E alla fine il legittimo impedimento è diventato legge. Berlusconi ha raggiunto il proprio obiettivo: governare in santa pace senza l’assillo dei giudici che fissano udienze a rotta di collo, in uno strano efficientismo che non appartiene normalmente alla giustizia. Al Senato – come da copione – ci sono stati tentativi ostruzionistici, risolti però con la prevedibile fiducia.
Ma lascio la cronaca della infuocata giornata agli organi di informazione. Quello che qui mi preme denunciare – dinanzi alla nuova legge – è ancora una volta la mistificazione della sinistra. A prescindere infatti dalla condivisibilità o meno della norma che obbliga il giudice a rinviare l’udienza se il premier non può parteciparvi perché impedito, non si può continuare a dire che è una legge che garantisce l’impunità, perché una legge che garantisse una siffatta impunità è solo di due tipi: quella che abroga il reato contestato, o quella che rende immune definitivamente il cittadino-premier dall’essere processato e condannato per il reato per il quale egli è imputato. La legge sul legittimo impedimento invero non prevede né l’una e nell’altra eventualità. Si limita semplicemente a contemplare la possibilità per il Presidente del Consiglio e per i suoi ministri di chiedere un rinvio dell’udienza per un tot massimo di tempo, tenendo peraltro sospeso il decorso della prescrizione. In questo senso, il reato non si prescrive con il rinvio per legittimo impedimento, cosa che invece normalmente avviene senza il legittimo impedimento.
Per cui, è chiaro che alla luce di quanto ho appena detto, le urla di Di Pietro e della Bandabersani sono puramente mistificanti e strumentalmente fatte a beneficio di chi li segue, dei loro elettori e dell’opinione pubblica malamente informata dai giornali e dai tiggì di sinistra. Chi ha un minimo di sale in zucca, chi si informa tramite organi di stampa obiettivi o quantomeno non dichiaratamente schierati, riesce senza difficoltà a comprendere la differenza che passa tra il legittimo impedimento e l’impunità. E a dire il vero, persino uno studente delle superiori, neofita del diritto, riuscirebbe a capirlo, se conoscesse bene le basi della materia. Del resto, è indubbio che una qualsivoglia legge che garantisse l’impunità sarebbe palesemente incostituzionale e il Presidente della Repubblica avrebbe il dovere di non firmarla.

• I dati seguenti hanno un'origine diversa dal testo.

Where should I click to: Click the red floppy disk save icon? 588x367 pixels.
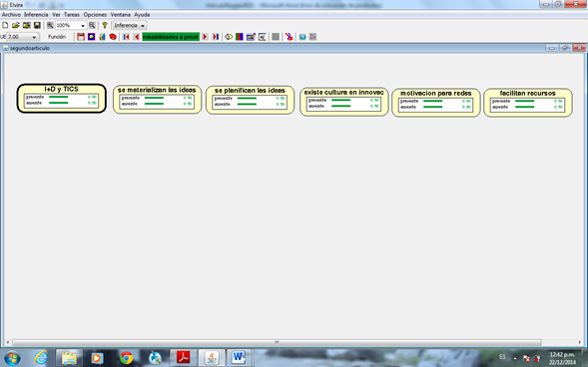coord(81,37)
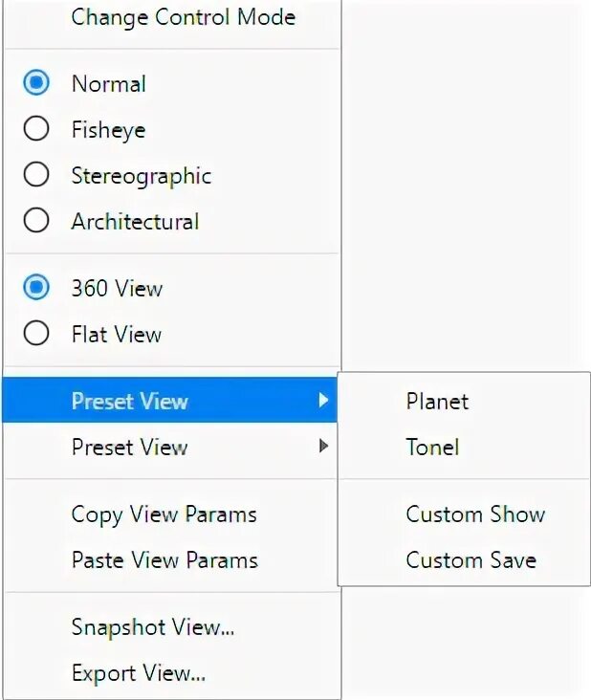Click the Fisheye label text
591x700 pixels.
click(108, 129)

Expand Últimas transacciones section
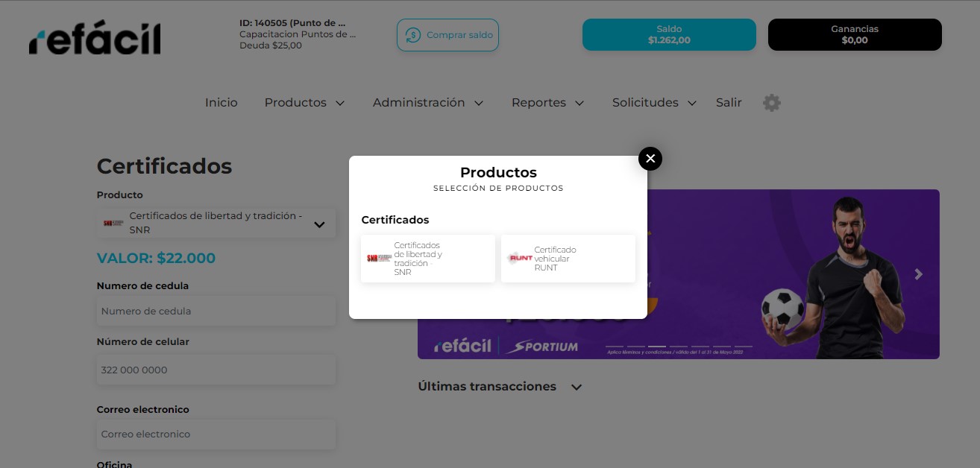point(500,387)
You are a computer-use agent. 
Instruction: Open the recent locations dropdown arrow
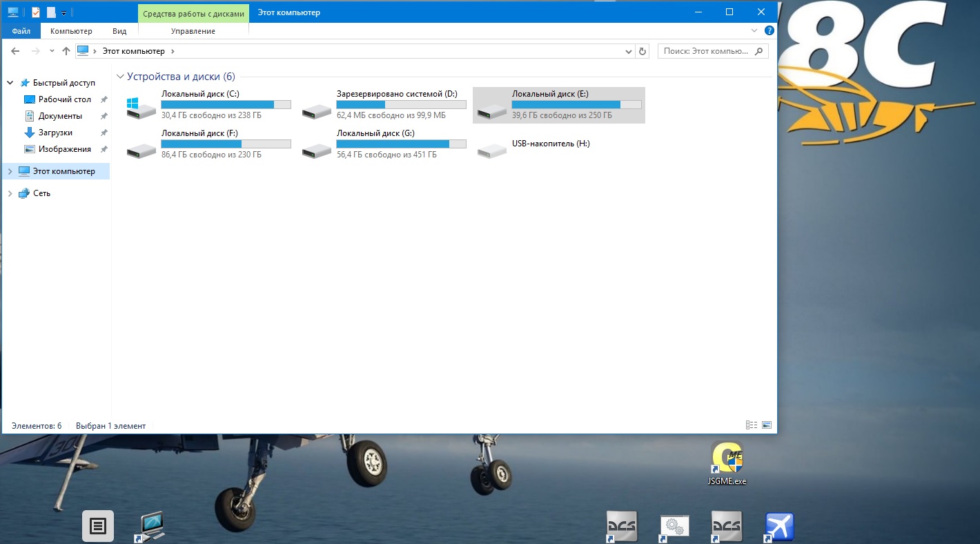[52, 51]
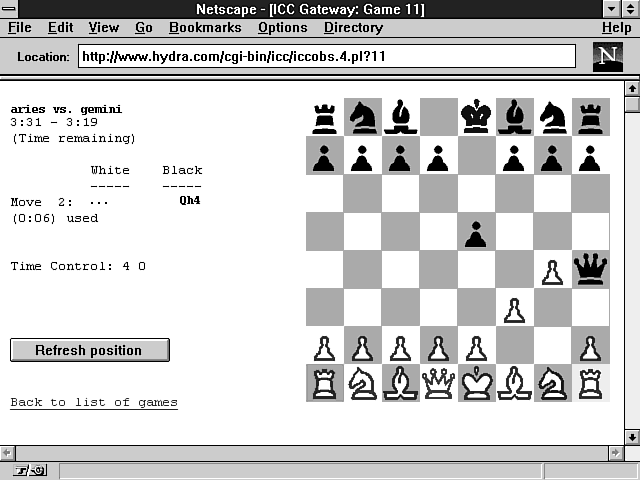The width and height of the screenshot is (640, 480).
Task: Click the security key icon in status bar
Action: 29,470
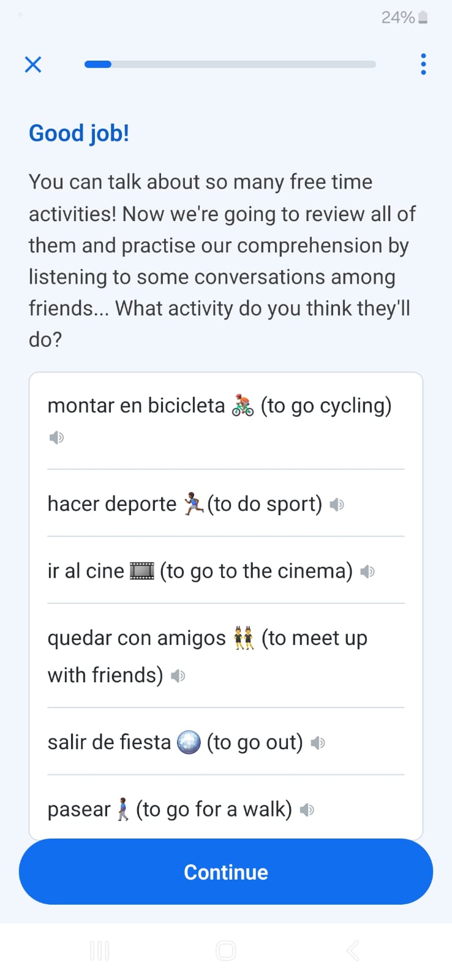Open the three-dot options menu
452x980 pixels.
423,64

Ma a sinistra – come spesso capita – l’opposizione non si fa con le proposte e con la corretta informazione. Si fa con le urla e con la mistificazione, con la costante delegittimazione dell’avversario politico, che passa pure attraverso una legge che di fatto recepisce pienamente la sentenza della Corte Costituzionale che cancellò il Lodo Alfano. E ciononostante, non era assolutamente possibile che – per vantare il legittimo impedimento – ci si affidasse solamente a quanto avevano sancito i giudici costituzionali nell’anzidetta sentenza, visto che il giudice ordinario, dinanzi a una simile prospettiva, avrebbe avuto – come ha effettivamente avuto (è cronaca di questi giorni il rifiuto del legittimo impedimento dei giudici di Milano) – un margine di discrezionalità talmente ampio da rendere di fatto inefficace quanto affermato dalla Consulta.
Il legittimo impedimento era dunque necessario. Quantomeno per dare la possibilità al Premier di governare concretamente, senza il fiato sul collo dei giudici. Pertanto è chiaro che tolto l’ostacolo (e la scusa), la maggioranza dovrà ora iniziare a lavorare sul serio. Almeno dopo queste travagliate elezioni regionali che hanno visto il consenso diminuire per via del pasticcio sulle liste, sebbene – come ho ampiamente scritto – sulla questione esistono diverse perplessità. A tal proposito debbo registrare l’invito fatto da Bersani a Berlusconi di rinunziare reciprocamente ai ricorsi. Una bella idea se non fosse che tale rinunzia comporterebbe la fuoriuscita definitiva del PDL dalle elezioni a Roma e nella Provincia. Credo perciò che la proposta di Bersani – consapevole che la maggioranza avrebbe detto no – sia stata chiaramente strumentale a dimostrare una volontà collaborativa che invero non esiste, e solo per pura propaganda (noi siamo buoni e disponibili, loro invece sono cattivi e arroganti) e per la paura inconfessata e inconfessabile della piazza berlusconiana. Non a caso, l’annuncio di Berlusconi di portare il suo popolo in piazza rischia di riportare verso il centrodestra i consensi perduti in questi giorni. Anche perché – diciamocela tutta – vanno bene i pasticci, vanno bene i dilettantismi, ma dinanzi a certi fatti e certe interpretazioni della legge, è difficile non pensare a qualcosa di più di una casualità e di meno di un complotto.